Anche Patrizia Calza ha aderito convintamente. “Ho letto della Rete su «Avvenire» e mi sono informata e messa in contatto. Facendo politica da molti anni non ne posso più di veder affrontare le questioni senza approfondire, giudicando in base alla forza politica che propone qualcosa. Anche chi è distante da noi va ascoltato. Il confronto non c’è più oggi, si fatica a trovarlo anche all’interno di una stessa forza politica. E da anni i cattolici sono silenti, purtroppo. Molti ci vorrebbero chiusi nelle sacrestie, ma non ci siamo mai stati, né durante la Resistenza, né durante l’Assemblea Costituente, né dopo. Abbiamo una storia alle spalle da non dimenticare”.
Il dibattito
“La Cei - ha espresso il giovane sindaco Paganelli - ha lanciato un appello di recente per le aree interne, le periferie dei nostri territori. Il 31% dell’Italia è abitato da meno di un decimo della popolazione e la realtà ecclesiastica è una delle poche rimaste. Bisogna ripartire dalla valorizzazione di queste zone, di chi è rimasto”.
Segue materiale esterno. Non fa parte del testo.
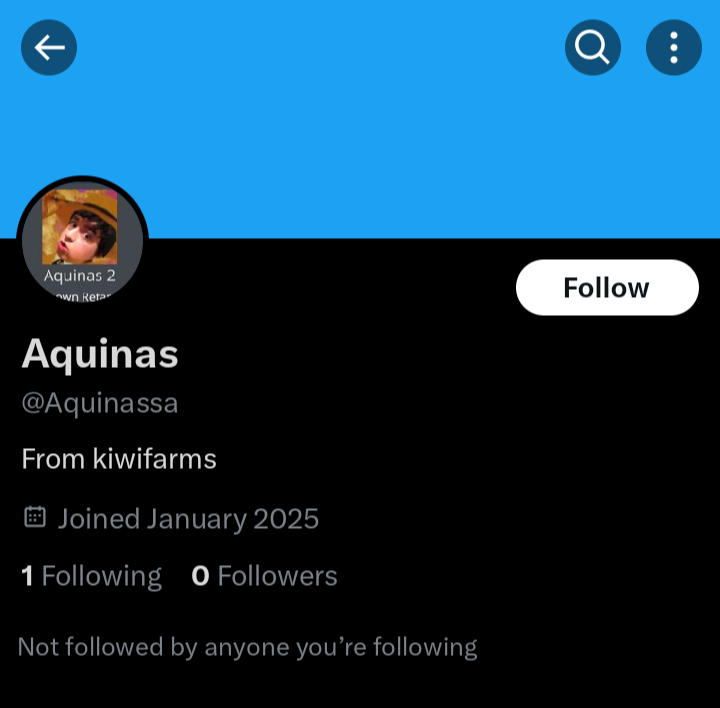Click the @Aquinassa handle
“Sono salito a bordo del treno anche io, perché vedo che le sue fermate e destinazioni sono precise. La Rete non è un contenitore, ma un laboratorio. La centralità della persona, la solidarietà, la sussidiarietà, il lavoro, sono temi concreti che stanno a cuore ai cattolici impegnati. Questo modo di fare è un antidoto all’individualismo”, ha osservato Salvatore Scafuto.
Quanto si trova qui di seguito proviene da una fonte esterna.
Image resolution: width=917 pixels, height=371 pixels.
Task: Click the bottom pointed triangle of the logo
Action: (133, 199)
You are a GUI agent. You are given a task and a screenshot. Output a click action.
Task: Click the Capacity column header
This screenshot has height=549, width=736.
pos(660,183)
“È una rete che si fa carico responsabilmente - ha detto Paola Gazzolo - anche della bassa affluenza. Tanti non vanno più a votare, questa è una urgenza assoluta. Inoltre bisogna governare la modernità di oggi, il rapporto con i giovani, le interazioni con loro”.
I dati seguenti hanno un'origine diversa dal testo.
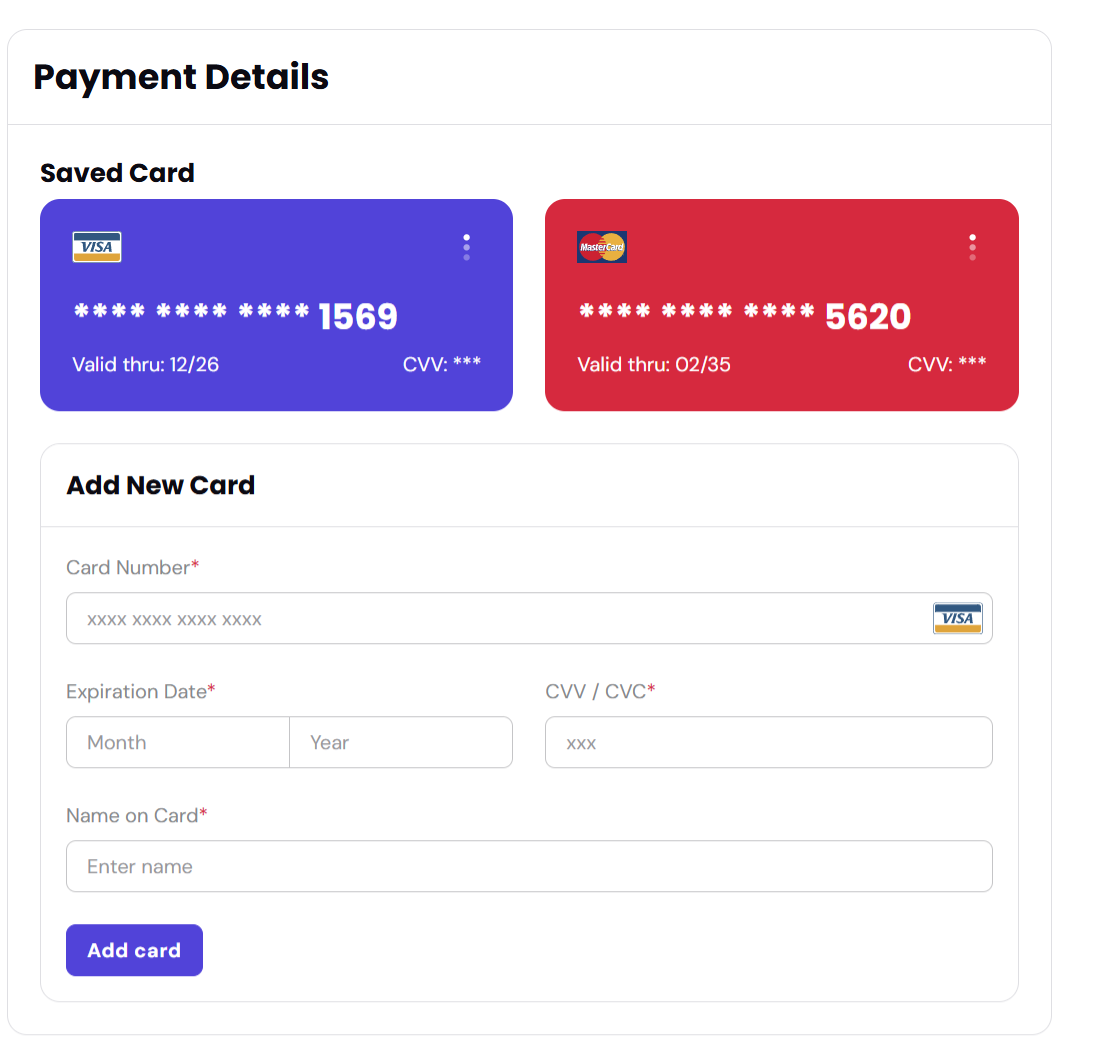Click the MasterCard logo on red card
Riccardo Biella, ex consigliere comunale, oggi impegnato nell’associazionismo, ha citato Papa Francesco: “è meglio dare vita a processi di rigenerazione dinamica, che occupare spazi”. “Nel 1943 il manifesto di Camaldoli pose le basi per la successiva Costituzione. L’associazione per Camaldoli è nata per consegnare alle generazioni future i valori costruiti intorno al primato della persona”.
A dare la scossa per la formazione della Rete, era stato, in estate, Silvio Bisotti, ex assessore comunale. Con una lettera a "Il Nuovo Giornale” aveva invitato a dare un segnale. “Mi spiaceva che Piacenza non avesse ancora dato segnali forti dopo la settimana sociale, ora prendo atto che la nostra realtà c’è. L’auspicio è che questo metodo, giusto, non si tramuti davvero in un contenuto politico. Non dobbiamo essere percepiti come tale dai cittadini, né criticare l’attività dei partiti attuali”.
Enrico Corti ha espresso un paio di suggerimenti: “tutti i temi sono interessanti, ne individuerei due-tre fondamentali. E non mi fisserei troppo sul passato, a Camaldoli i protagonisti furono ventenni che immaginarono i vent’anni successivi. Io sono un pensionato e qua ce ne sono molti altri, non possiamo essere noi a progettare il futuro”.
Anche Bruno Cassinari ha detto la sua sulla Rete. “La polarizzazione è insopportabile, è una logica selvaggia. Chi fa parte della Rete, se riesce ad attenuare questo clima all’interno del proprio partito, ha già fatto molto. Ci aggiungo l’impegno a presentare atti comuni”.
Nella foto, l'incontro in Comune alla presenza del vescovo mons. Cevolotto.